(ENTRIES SHOWN Opens)

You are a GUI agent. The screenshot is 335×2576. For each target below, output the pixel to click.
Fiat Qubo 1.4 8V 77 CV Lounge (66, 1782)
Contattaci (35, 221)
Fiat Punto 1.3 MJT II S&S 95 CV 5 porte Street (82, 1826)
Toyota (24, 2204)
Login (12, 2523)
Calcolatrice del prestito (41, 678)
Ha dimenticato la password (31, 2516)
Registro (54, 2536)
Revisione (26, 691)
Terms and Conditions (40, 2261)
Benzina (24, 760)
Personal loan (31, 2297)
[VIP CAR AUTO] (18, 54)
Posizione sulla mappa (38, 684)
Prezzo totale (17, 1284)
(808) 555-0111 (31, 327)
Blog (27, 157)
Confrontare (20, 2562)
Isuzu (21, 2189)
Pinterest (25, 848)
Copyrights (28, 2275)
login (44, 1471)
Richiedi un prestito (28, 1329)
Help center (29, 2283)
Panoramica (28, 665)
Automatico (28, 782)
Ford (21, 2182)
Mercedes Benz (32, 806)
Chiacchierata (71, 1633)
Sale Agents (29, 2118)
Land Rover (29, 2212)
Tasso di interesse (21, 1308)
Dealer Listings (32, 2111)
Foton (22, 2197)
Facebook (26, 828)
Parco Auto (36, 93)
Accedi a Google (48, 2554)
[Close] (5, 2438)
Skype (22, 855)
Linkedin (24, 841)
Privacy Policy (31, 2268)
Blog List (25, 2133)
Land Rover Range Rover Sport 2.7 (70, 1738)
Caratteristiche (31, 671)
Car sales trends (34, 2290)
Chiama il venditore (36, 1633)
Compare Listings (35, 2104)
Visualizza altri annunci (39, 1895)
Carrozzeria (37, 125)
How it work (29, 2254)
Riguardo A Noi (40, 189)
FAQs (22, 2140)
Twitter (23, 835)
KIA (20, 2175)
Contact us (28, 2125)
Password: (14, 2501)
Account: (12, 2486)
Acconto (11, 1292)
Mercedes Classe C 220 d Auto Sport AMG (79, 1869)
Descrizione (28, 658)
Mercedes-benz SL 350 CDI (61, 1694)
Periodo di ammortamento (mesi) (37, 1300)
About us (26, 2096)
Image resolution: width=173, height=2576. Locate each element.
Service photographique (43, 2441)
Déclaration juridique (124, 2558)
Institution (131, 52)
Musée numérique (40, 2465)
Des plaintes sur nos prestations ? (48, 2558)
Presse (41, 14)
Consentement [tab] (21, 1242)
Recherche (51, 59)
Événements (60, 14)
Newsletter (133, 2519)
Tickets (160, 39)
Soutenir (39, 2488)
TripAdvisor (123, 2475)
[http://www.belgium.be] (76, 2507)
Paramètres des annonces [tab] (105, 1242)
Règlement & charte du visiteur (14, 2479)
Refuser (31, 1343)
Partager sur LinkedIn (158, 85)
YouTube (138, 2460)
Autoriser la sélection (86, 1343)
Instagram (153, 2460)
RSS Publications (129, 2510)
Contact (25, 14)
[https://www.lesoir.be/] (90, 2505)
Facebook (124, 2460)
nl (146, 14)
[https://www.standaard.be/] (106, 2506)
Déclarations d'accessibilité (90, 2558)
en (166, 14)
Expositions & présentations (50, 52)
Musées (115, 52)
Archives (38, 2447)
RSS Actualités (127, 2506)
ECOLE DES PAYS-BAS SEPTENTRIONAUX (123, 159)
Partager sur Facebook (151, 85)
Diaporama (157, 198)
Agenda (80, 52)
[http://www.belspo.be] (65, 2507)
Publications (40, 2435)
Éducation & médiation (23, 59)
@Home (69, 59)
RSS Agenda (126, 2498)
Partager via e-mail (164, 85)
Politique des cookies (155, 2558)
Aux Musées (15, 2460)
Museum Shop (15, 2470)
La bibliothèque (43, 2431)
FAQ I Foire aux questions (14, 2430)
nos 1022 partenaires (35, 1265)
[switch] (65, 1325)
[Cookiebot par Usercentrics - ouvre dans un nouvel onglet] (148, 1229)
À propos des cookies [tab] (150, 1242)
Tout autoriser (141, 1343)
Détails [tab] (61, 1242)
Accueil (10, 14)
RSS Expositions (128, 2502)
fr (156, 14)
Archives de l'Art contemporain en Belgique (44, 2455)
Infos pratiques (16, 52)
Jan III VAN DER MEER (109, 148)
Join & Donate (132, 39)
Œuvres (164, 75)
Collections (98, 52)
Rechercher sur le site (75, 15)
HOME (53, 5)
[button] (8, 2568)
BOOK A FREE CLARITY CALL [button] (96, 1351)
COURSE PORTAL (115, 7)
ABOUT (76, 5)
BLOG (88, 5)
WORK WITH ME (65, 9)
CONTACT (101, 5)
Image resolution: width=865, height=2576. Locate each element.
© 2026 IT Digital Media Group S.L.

(ENTRIES SHOWN Closes)

__INSTRUCTIONS FOR THE TASK__. Starting at the line that has "Toyota (24, 2204)" and ending at the line that has "About us (26, 2096)", please write out the lines above exactly, leaving out all others.

__REPLY__.
Toyota (24, 2204)
Login (12, 2523)
Calcolatrice del prestito (41, 678)
Ha dimenticato la password (31, 2516)
Registro (54, 2536)
Revisione (26, 691)
Terms and Conditions (40, 2261)
Benzina (24, 760)
Personal loan (31, 2297)
[VIP CAR AUTO] (18, 54)
Posizione sulla mappa (38, 684)
Prezzo totale (17, 1284)
(808) 555-0111 (31, 327)
Blog (27, 157)
Confrontare (20, 2562)
Isuzu (21, 2189)
Pinterest (25, 848)
Copyrights (28, 2275)
login (44, 1471)
Richiedi un prestito (28, 1329)
Help center (29, 2283)
Panoramica (28, 665)
Automatico (28, 782)
Ford (21, 2182)
Mercedes Benz (32, 806)
Chiacchierata (71, 1633)
Sale Agents (29, 2118)
Land Rover (29, 2212)
Tasso di interesse (21, 1308)
Dealer Listings (32, 2111)
Foton (22, 2197)
Facebook (26, 828)
Parco Auto (36, 93)
Accedi a Google (48, 2554)
[Close] (5, 2438)
Skype (22, 855)
Linkedin (24, 841)
Privacy Policy (31, 2268)
Blog List (25, 2133)
Land Rover Range Rover Sport 2.7 (70, 1738)
Caratteristiche (31, 671)
Car sales trends (34, 2290)
Chiama il venditore (36, 1633)
Compare Listings (35, 2104)
Visualizza altri annunci (39, 1895)
Carrozzeria (37, 125)
How it work (29, 2254)
Riguardo A Noi (40, 189)
FAQs (22, 2140)
Twitter (23, 835)
KIA (20, 2175)
Contact us (28, 2125)
Password: (14, 2501)
Account: (12, 2486)
Acconto (11, 1292)
Mercedes Classe C 220 d Auto Sport AMG (79, 1869)
Descrizione (28, 658)
Mercedes-benz SL 350 CDI (61, 1694)
Periodo di ammortamento (mesi) (37, 1300)
About us (26, 2096)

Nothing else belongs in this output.